Consumers trying to use Australian Consumer Law (ACL) in the case of travel agent insolvency also faced big hurdles, CHOICE pointed out.
“The use of the ACL for compensation has a major flaw in that an insolvent business can’t pay compensation to consumers even if liable to do so.
“A consumer seeking to use ACL to recoup costs will find themselves one of many creditors in the event of an agent’s collapse. The use of ACL is not a genuine solution to the lack of protection caused by the winding down of the Travel Compensation Fund (TCF).”
Casting its eye over the whole travel scene, CHOICE says that following the decision of governments to deregulate Australia’s travel intermediary industry and abolish the Travel Compensation Fund that provided protection, “it is crucial that consumers are left, at the very least, no worse off.
“Therefore it is important to acknowledge the different ways the industry’s deregulation has impacted consumer protection,” CHOICE states in its newly released submission to the First Year Review of the ATAS Charter and Code of Conduct.
“The reforms commencing on 1 July 2014 had two primary effects: to wind down the Travel Compensation Fund (TCF) and to abolish mandatory licencing for travel agents.
“The TCF provided financial compensation for consumers in the event that their travel agent became insolvent. Following its repeal, consumers have limited avenues available to recoup funds already paid for their travel in the event of an agent’s collapse.

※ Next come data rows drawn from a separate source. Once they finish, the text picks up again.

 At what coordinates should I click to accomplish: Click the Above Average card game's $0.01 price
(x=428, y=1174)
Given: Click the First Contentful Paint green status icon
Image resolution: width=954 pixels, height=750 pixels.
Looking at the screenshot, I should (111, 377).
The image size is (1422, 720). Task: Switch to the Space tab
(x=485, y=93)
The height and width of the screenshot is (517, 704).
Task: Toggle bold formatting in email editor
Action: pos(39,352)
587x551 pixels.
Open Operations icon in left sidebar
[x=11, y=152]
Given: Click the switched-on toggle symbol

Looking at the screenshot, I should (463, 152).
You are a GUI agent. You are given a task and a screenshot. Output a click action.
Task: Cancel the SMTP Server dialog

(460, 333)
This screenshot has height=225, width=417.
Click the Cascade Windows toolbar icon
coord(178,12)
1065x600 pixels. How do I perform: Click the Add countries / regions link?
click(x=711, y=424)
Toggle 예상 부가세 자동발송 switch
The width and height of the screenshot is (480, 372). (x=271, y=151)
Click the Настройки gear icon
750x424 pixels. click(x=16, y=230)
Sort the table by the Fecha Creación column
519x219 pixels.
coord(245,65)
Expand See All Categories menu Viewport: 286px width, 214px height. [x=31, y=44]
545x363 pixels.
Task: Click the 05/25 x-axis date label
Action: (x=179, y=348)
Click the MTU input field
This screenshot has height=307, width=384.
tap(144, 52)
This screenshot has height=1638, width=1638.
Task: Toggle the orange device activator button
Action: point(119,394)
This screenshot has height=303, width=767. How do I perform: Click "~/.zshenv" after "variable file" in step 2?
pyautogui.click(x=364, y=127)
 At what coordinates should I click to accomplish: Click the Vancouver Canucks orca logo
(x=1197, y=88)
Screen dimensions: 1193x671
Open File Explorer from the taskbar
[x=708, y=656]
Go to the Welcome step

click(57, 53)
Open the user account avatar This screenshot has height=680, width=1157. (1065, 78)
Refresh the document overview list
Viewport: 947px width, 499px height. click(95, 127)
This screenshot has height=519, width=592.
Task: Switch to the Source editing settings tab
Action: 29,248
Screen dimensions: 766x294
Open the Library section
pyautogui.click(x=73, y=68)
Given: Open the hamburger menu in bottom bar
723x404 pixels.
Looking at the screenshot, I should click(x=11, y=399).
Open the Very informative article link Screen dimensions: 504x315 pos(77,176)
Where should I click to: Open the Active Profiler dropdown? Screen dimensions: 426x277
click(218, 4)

Mandatory licencing attempted to mitigate agent insolvency and other forms of consumer detriment by seeking to ensure that only fit and proper persons operated travel agencies.
“Without licencing requirements the industry is at risk of attracting people with little industry knowledge or business skills, increasing the likelihood of travel agent collapse or fraud.”
Accordingly the Travel Industry Transition Plan identified several different approaches to ensuring that consumer protection was maintained following deregulation and ATAS was one of those measures, CHOICE observed.
CHOICE reminded readers that the Travel Industry Transition Plan had noted: “An accreditation scheme that does not feature a compensatory function would be of little use in the event of agent insolvency.”
Using ACL to obtain compensation shifted the burden of seeking a refund or damages onto consumers, CHOICE said.
“Unless relief can be obtained through a low-cost tribunal or alternative dispute resolution or conciliation, legal action can potentially be time-consuming and costly.
“The absence of an automatic compensatory mechanism highlights the importance of choosing carefully when transacting with a particular agent.
“Consideration of ancillary regulatory mechanisms such as IATA accreditation, AFTA membership, brand awareness and market presence will become a necessary step for consumers who buy travel services.”